Psychotherapie ist ein bewusster und geplanter interaktioneller Prozess zur Beeinflussung von Verhaltensstörungen und Leidenszuständen, die in einem Konsensus (möglichst zw. Pat., Therapeut und Bezugsgruppe) für behandlungsbedürftig gehalten werden, mit psychologischen Mitteln (durch Kommunikation), meist verbal aber auch averbal, in Richtung auf ein definiertes, nach Möglichkeit gemeinsam erarbeitetes Ziel (Symptomminimalisierung und/oder Strukturänderung der Persönlichkeit) mittels lehrbarer Techniken auf der Basis einer Theorie des normalen und des pathologischen Verhaltens. (Strotzka, 1974)

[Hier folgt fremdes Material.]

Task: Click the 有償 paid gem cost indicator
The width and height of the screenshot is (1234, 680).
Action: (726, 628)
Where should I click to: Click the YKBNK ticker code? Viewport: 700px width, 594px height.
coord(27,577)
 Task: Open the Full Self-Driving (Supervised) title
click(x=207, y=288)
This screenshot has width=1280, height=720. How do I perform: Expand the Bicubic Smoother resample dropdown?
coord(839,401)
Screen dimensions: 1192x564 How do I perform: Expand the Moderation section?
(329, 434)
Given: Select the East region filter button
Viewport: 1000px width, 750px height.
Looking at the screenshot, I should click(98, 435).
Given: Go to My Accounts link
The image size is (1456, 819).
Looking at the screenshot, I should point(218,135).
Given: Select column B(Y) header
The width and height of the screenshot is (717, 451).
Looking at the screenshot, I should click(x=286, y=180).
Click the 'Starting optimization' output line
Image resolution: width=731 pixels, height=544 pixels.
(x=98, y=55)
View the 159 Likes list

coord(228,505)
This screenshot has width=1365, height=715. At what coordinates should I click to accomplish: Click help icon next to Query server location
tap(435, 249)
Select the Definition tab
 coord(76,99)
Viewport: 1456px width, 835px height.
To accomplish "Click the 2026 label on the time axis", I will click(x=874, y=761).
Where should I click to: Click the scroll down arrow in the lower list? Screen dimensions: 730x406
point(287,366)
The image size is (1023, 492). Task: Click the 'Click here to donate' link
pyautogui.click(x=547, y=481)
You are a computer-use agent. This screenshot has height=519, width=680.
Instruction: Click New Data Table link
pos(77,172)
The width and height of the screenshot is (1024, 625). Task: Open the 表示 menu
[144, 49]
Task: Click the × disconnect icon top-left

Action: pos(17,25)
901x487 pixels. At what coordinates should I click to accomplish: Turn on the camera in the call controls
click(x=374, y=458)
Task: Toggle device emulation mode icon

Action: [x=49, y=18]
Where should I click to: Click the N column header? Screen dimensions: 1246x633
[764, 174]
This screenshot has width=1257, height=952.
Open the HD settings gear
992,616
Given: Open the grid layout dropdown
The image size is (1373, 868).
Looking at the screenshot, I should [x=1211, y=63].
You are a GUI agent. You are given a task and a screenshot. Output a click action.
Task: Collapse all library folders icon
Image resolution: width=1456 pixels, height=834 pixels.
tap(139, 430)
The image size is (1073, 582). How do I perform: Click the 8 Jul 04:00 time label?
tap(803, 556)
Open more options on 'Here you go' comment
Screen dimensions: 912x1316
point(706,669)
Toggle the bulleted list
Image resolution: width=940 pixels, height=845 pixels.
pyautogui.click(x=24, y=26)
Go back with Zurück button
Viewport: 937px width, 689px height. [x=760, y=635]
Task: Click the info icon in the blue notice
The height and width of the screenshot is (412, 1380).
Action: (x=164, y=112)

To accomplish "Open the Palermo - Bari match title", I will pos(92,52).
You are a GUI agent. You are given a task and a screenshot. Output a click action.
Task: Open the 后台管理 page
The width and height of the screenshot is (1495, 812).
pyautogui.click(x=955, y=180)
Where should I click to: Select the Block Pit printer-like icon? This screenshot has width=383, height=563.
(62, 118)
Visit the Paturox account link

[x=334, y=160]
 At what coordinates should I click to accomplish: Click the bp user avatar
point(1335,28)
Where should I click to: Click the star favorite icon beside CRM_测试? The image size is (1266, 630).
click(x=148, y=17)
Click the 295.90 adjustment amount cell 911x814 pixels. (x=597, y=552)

Lassen Sie sich von diesem Satz-Ungetüm nicht abschrecken – wir erklären Ihnen alles Wesentliche über Psychotherapie auf dieser Seite in einfacheren Worten.
Das Mittel: Sprache.
Während die Chirurgie mit dem Skalpell arbeitet und die Innere Medizin mit Medikamenten, arbeitet die Psychotherapie mit dem gesprochenen Wort.
Der Rahmen: Beziehung.
Unser Leben besteht aus Beziehungen. Ohne Beziehungen können wir nicht leben. Die therapeutische ist eine ganz besondere Beziehung. Hier begegnen sich zwei Menschen mit einem vereinbarten Ziel und unter vereinbarten Bedingungen in einem strukturierten Setting. Das Setting kann z.B. eine ambulante Praxis sein, in welcher sich Patientin und Psychotherapeutin einmal pro Woche gegenüber sitzen und miteinander arbeiten. Ein anderes Setting kann durch unsere Tagesklinik Phoenixseeklinik gegeben sein, in welcher Sie viermal pro Woche mit Ihrer Bezugstherapeutin bzw. Ihrem Bezugstherapeuten psychotherapeutisch arbeiten.
Die Bedingungen: Wertschätzung, Verschwiegenheit, Professionalität, Freiwilligkeit.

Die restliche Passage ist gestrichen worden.